### What this exercise asks
(a) Check three statements against the article on City Bridge Trust funding for the Baobab Centre: (i) the charity currently works with 115 young people from 23 countries; (ii) 3,175 unaccompanied minors arrived in the UK to seek asylum in 2014; (iii) City Bridge Trust awarded the charity £123,000. For each, answer yes or no and quote the deciding words of the article.
(b) Please carry on the article about City Bridge Trust's funding for the Baobab Centre, picking up after its final sentence.

### Supplied passage
+-------+

Charity rebuilding lives of asylum seekers and refugees awarded funding to cope with surge in demand
An Islington charity helping London’s traumatised asylum seekers and refugees has received funding to cope with an increase in demand.
City Bridge Trust, the City of London Corporation’s charitable arm, awarded £123,000 to the charity Baobab Centre for Young Survivors in Exile (BCYSE) to help the youngsters rebuild their lives. The charity supports young asylum seekers and refugees through its specialist therapeutic rehabilitation services.
In 2016 3,175 unaccompanied minors arrived in the UK to seek asylum, up from 1,861 in 2014.
BCYSE works with some of the UK’s most disadvantaged and marginalised young people whose complex needs are often invisible. The funding will be used to improve their mental health and wellbeing and to help them cope with the increasing numbers coming through the charity’s doors.
Many of the young people they work with have been raised in war zones and experienced horrific trauma. Many have been trafficked to the UK having been separated from their parents or exploited criminally or sexually. The majority are suffering from Post-Traumatic Stress Disorder.
The charity currently works with 115 young people who live across London and come from 23 different countries.
Alison Gowman, Chairman of the City of London Corporation’s City Bridge Trust Committee, commented:
“This charity is doing an amazing job helping young people who have experienced unimaginable trauma in their home country and are learning to cope and understand their new life in London.
“It is vital that this charity has the resources to cope with the increasing numbers of young people needing its specialist support and we hope our funding will help towards this.
“City Bridge Trust is committed to making London a fairer place to work and live.”

+-------+

### Provided data
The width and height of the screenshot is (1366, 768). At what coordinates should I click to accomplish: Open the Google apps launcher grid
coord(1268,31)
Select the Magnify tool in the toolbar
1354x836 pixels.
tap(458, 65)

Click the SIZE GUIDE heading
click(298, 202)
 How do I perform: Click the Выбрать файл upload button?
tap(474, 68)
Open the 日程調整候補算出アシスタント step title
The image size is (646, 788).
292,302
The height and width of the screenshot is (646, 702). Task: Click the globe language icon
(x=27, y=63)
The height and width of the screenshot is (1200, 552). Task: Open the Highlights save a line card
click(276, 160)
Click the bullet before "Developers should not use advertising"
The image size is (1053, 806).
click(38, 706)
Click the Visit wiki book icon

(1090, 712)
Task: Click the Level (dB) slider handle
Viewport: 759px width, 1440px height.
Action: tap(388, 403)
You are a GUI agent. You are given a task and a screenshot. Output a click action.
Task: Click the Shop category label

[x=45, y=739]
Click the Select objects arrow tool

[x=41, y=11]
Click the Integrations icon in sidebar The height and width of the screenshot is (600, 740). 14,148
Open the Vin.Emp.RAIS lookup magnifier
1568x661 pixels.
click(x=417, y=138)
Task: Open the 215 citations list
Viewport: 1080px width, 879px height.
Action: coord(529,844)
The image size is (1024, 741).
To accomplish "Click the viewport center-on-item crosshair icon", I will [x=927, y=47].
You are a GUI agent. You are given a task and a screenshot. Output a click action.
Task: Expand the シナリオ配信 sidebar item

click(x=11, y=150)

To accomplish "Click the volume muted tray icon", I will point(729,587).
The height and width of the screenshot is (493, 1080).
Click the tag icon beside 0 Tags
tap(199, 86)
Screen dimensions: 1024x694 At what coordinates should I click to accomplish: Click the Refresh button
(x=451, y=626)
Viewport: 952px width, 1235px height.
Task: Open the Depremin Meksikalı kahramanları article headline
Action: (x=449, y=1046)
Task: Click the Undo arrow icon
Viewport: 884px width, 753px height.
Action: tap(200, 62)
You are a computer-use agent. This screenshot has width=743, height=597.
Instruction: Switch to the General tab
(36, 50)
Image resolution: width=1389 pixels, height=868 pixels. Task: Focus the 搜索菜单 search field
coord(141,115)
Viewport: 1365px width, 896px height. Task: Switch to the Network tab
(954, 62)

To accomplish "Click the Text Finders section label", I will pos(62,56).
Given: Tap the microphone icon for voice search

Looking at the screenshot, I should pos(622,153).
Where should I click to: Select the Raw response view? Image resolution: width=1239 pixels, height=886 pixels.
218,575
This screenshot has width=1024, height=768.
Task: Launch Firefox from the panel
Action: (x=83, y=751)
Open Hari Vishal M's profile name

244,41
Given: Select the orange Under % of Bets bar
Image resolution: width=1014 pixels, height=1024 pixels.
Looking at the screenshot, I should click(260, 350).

+-------+

### Expected results
(a)
(i) Yes: "The charity currently works with 115 young people who live across London and come from 23 different countries."
(ii) No: "In 2016 3,175 unaccompanied minors arrived in the UK to seek asylum, up from 1,861 in 2014."
(iii) Yes: "awarded £123,000 to the charity Baobab Centre for Young Survivors in Exile (BCYSE)"

(b)
Sheila Melzak, Director of the Baobab Centre, added:
“All the young people who are referred to our centre have complex mental health problems as a result of their experiences of organised violence, human trafficking and exploitation, loss and many unplanned changes. They all arrived in the UK alone with no family networks to help them. The support that we provide aims to help reduce the psychological difficulties and isolation they face and support them towards a sustained recovery.
“We are receiving more and more referrals from overstretched statutory services and are currently at capacity. The City Bridge Trust grant will enable us to provide more child and adolescent psychotherapy to an increased number of young asylum seekers, refugees and trafficked young people – psychotherapy that provides them with a sense of resilience, agency and hope for their future.”
The charity’s support allows the young people to improve their mental health, cope with past traumas and to build confidence in their new life in the UK.
City Bridge Trust is London’s largest independent funder, making grants of £20 million a year to tackle disadvantage and inequality across the capital. The Trust has awarded around 7,800 grants totalling over £380 million since it first began in 1995. It helps achieve the City Corporation’s aim of changing the lives of hundreds of thousands of Londoners.
Case study – Malaika’s story
Malaika’s mother died when she was still very young, and her father re-married. She was terrorized within her family and used as a servant and child minder. She ran away when she was a young adolescent and made a long and harrowing journey into exile. She was referred to Baobab by her social worker who was worried the impact on her of her traumatic experiences.
She attended the Baobab Centre for regular weekly individual psychotherapy sessions, group psychotherapy and practical support as well as other holiday activities for as long as she needed. Slowly she learned to manage her symptoms, build her resilience and gain a sense of agency and self-confidence. She is doing well and now attends university.
Malaika said: “I always think about my mother. I never knew her. She should be the one to advise me, but she is not here. So now it’s my therapist. When I am stuck I always come to her. When I am alone thoughts keep coming. I would rather be around people. Some days I feel down but I just have to take it. I used to get angry about how people have treated me.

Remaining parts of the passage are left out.